Several alternative designs were explored, each with advantages and disadvantages:

Include information on the run result directly

One option would be to include the cancellation information directly on the regular run result, rather than having a derived type. This is simpler but means that most consumers would have an empty field that is never populated or used.

We would also have to decide what to do about the other fields in the run result: when we cancel we put no other information in the result.
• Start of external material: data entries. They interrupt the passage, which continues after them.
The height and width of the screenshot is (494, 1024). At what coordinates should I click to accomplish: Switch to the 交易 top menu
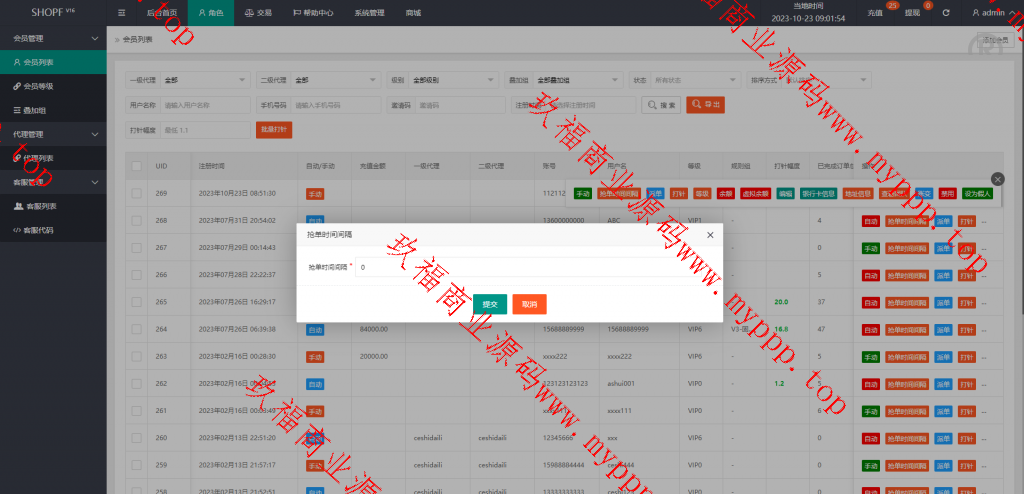coord(258,14)
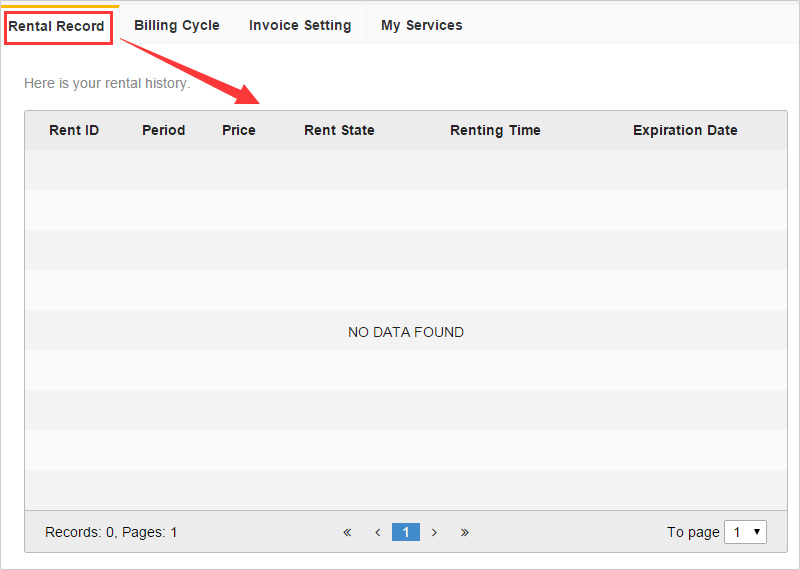Open the Invoice Setting tab
Image resolution: width=800 pixels, height=570 pixels.
[300, 26]
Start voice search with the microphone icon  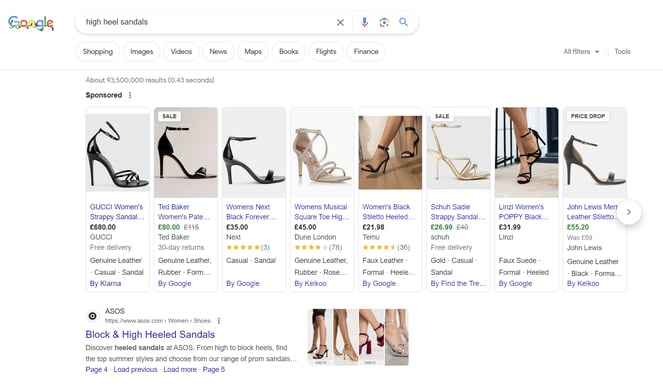tap(364, 22)
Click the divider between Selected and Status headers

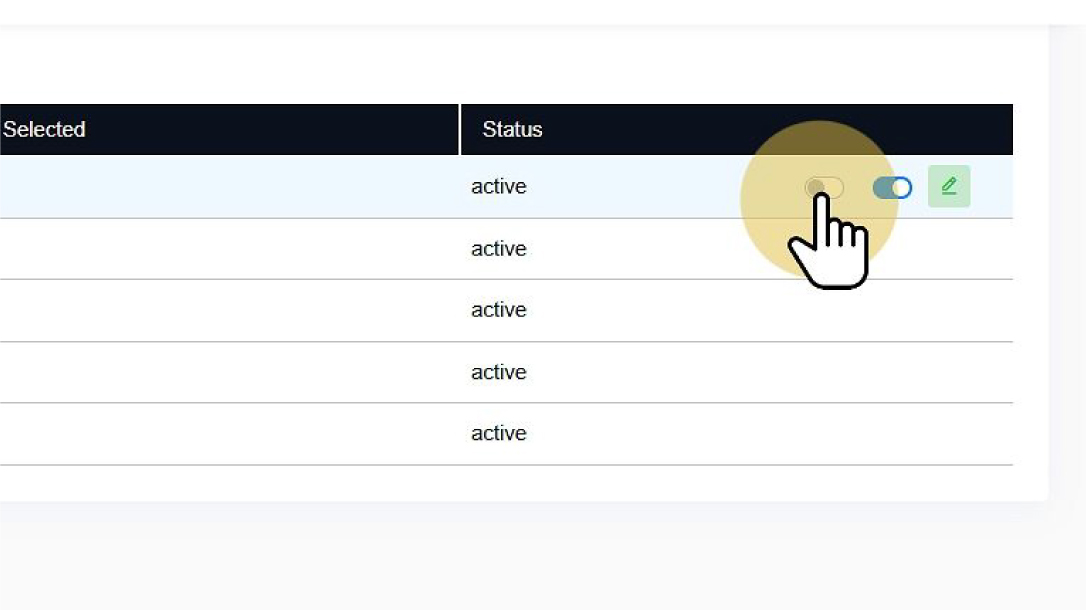click(x=460, y=129)
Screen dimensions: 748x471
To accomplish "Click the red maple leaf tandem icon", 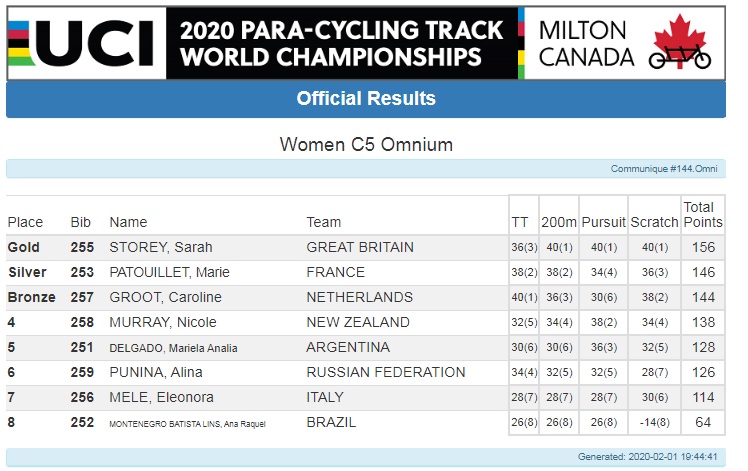I will point(680,42).
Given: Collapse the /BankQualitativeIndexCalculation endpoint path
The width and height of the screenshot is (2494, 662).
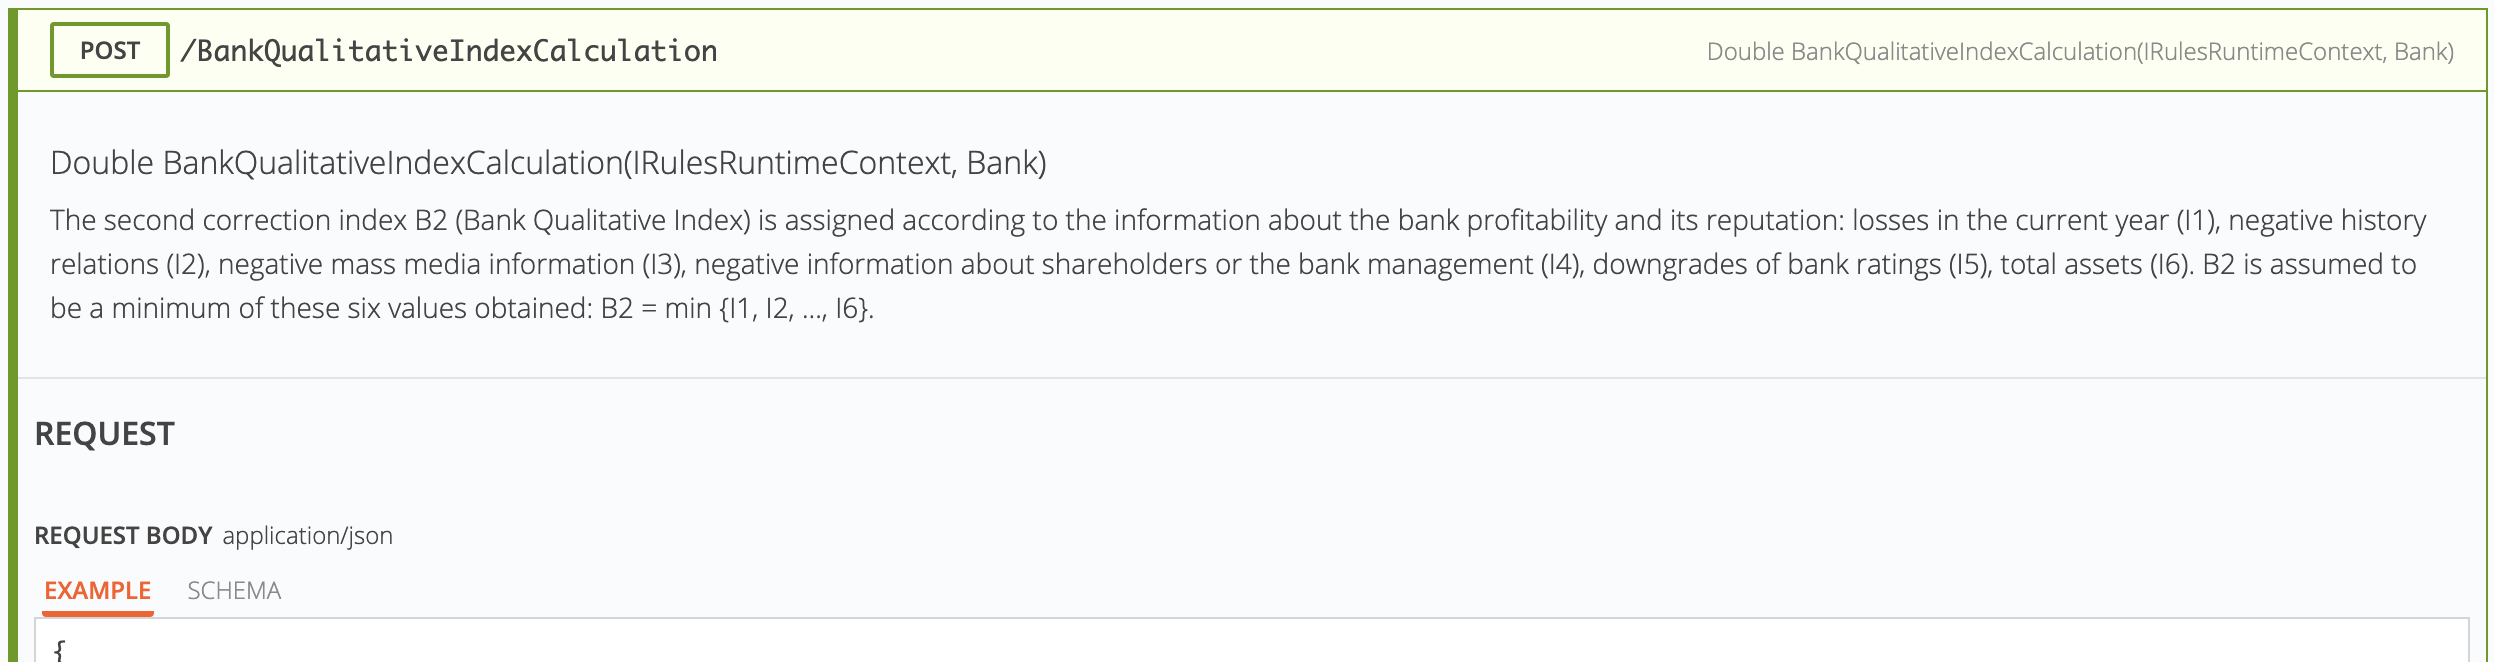Looking at the screenshot, I should click(448, 51).
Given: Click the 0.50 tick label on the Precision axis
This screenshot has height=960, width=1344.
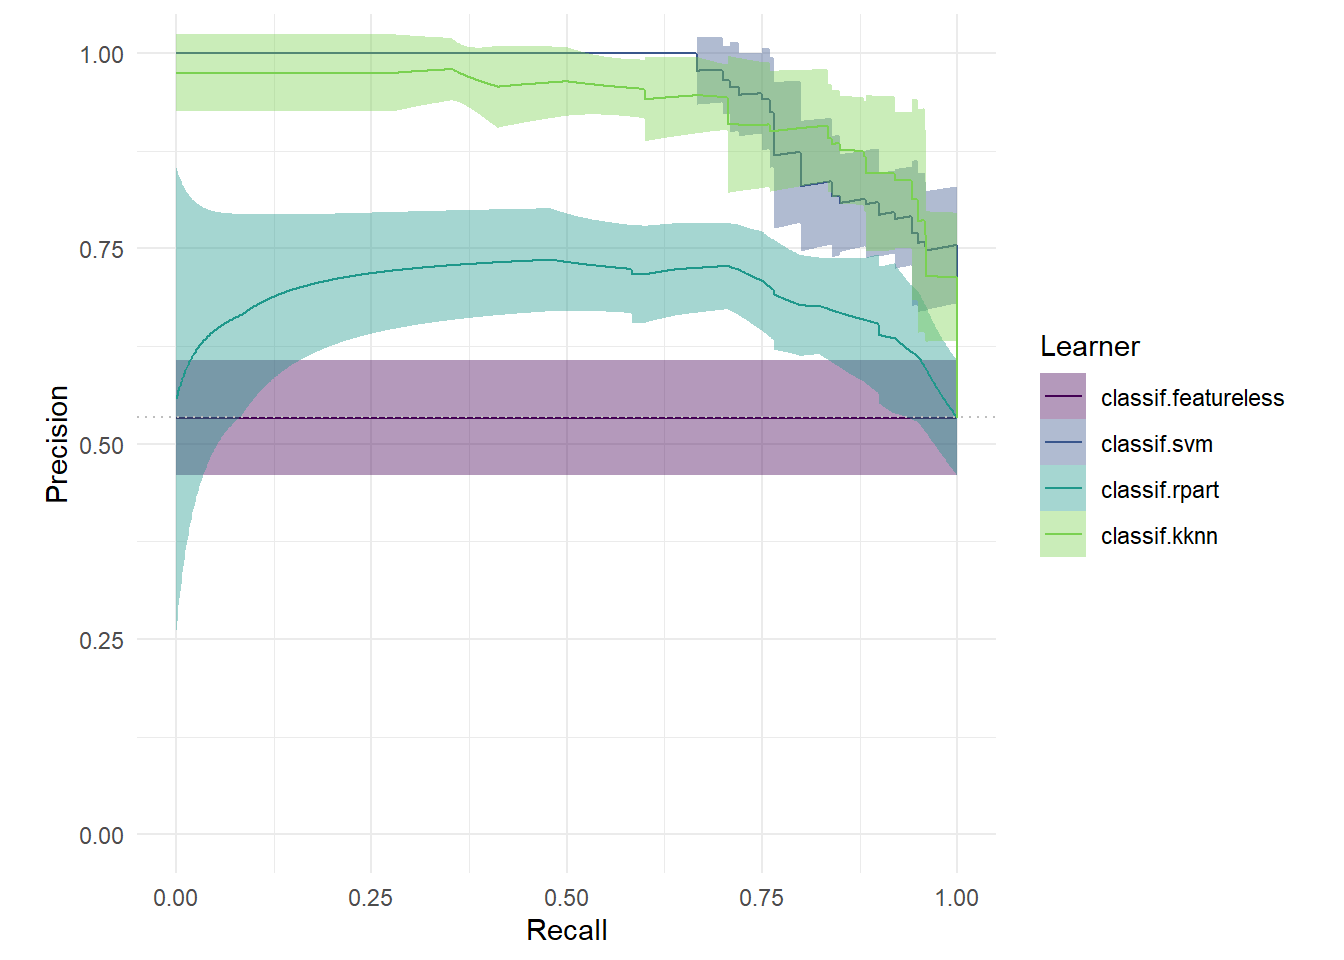Looking at the screenshot, I should click(101, 445).
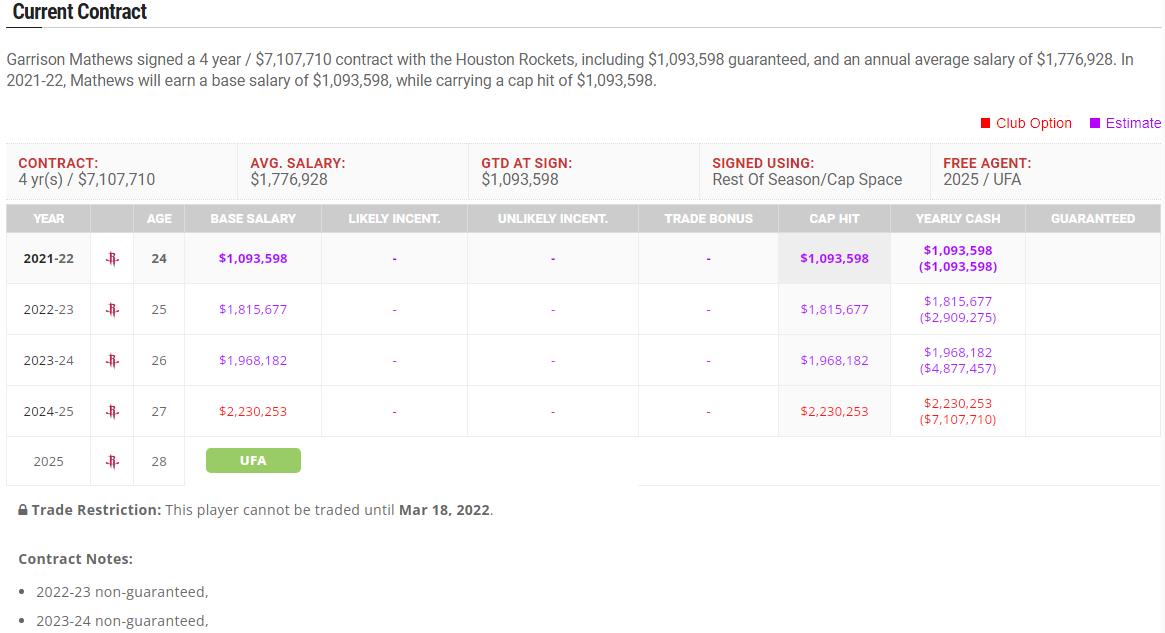Click the Rockets logo in the 2023-24 row
The width and height of the screenshot is (1165, 633).
pos(112,360)
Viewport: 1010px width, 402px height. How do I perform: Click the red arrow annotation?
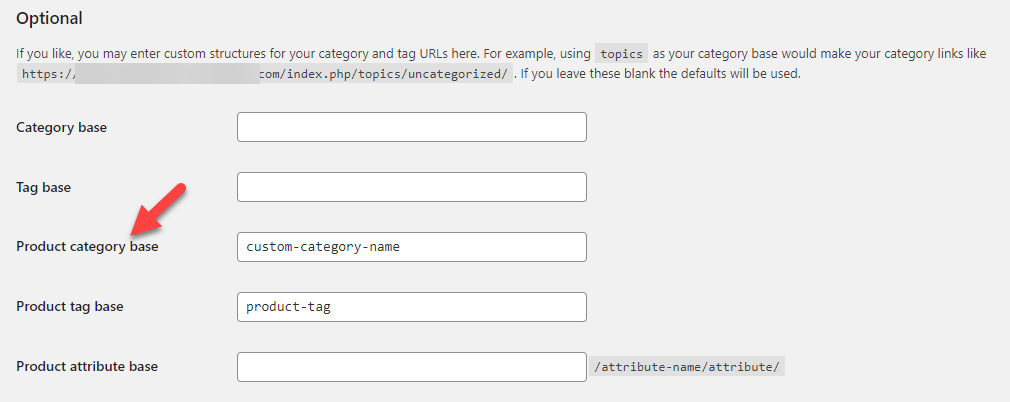[158, 210]
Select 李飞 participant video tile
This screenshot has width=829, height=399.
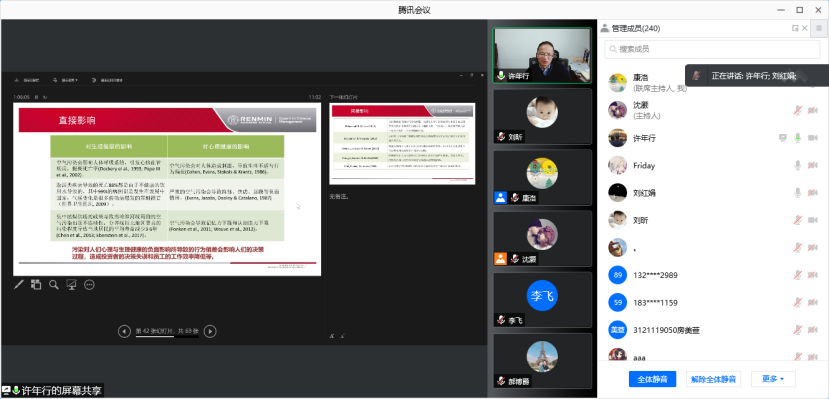(x=542, y=300)
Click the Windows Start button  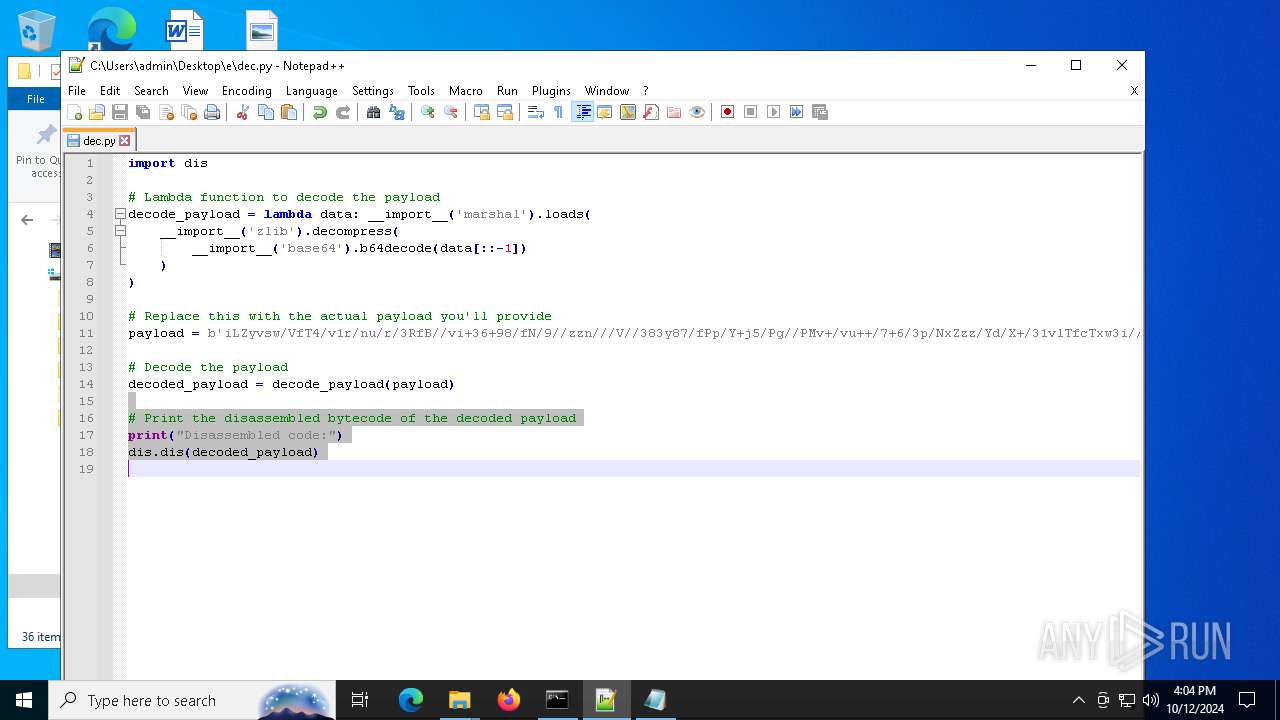point(24,700)
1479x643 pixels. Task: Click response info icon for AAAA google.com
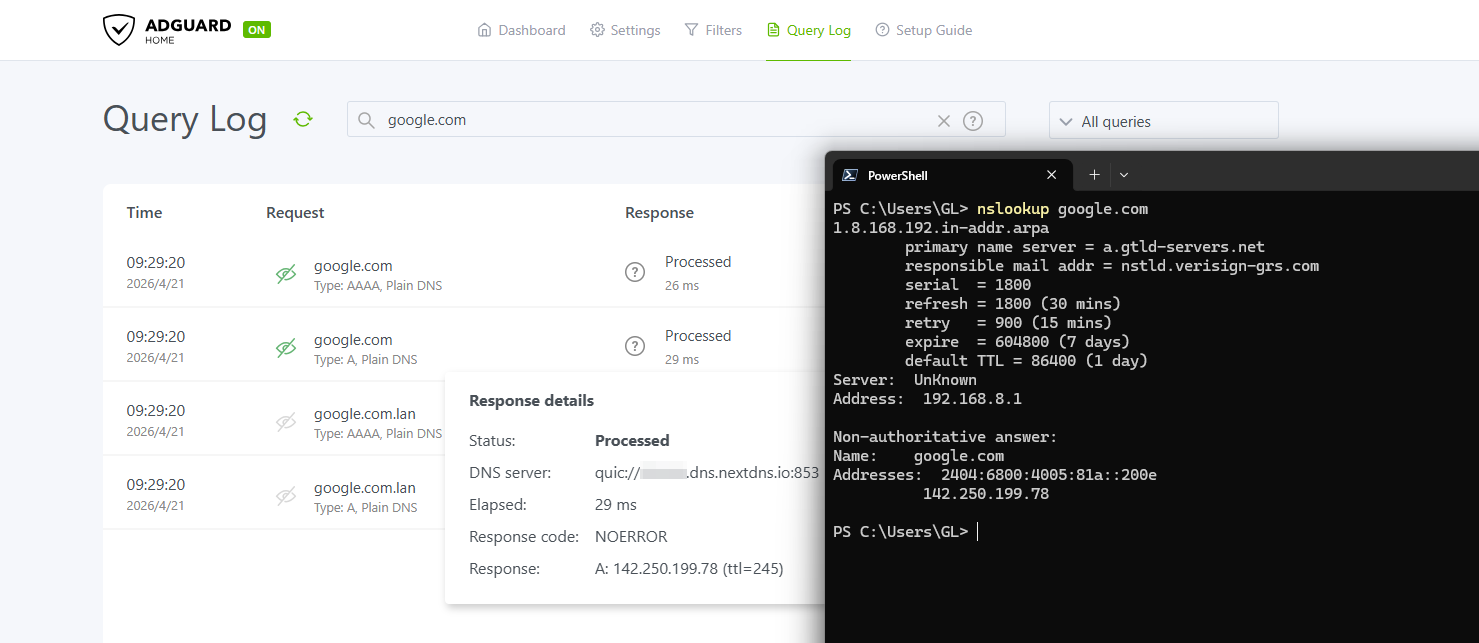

That effectively makes it a union where you would have to check the presence of the extra field to determine if any of the other information is valid.

It seems cleaner to have a derived type for this purpose, where most consumers never have to consider it.

Include info in a special exception

Instead of returning a new generator driver we could return a more derived cancellation exception that includes the timing information collected so far.

This is advantageous that current users would see no behavior change, and we wouldn't need the extra options.

However, while this solves the timing point well, it doesn't address the fact that we are throwing the cache away as well. We could potentially include the new driver instance as a part of the exception as well, but this seems unpleasant.

Include info in the exception data dictionary

Essentially the same as above, but instead of using a derived exception type, use the existing Exception.Data dictionary to store the info under a well known key.

333fred commented 2 years ago

API Review

Conclusion

We'll split this up into "general timing info" and "timing info after cancellation". We'll write up a proposal for the GetTimingInfo() method and approve it over email. At a later time, we can revisit how to get info from a cancelled driver run, including both timing info and partial run results.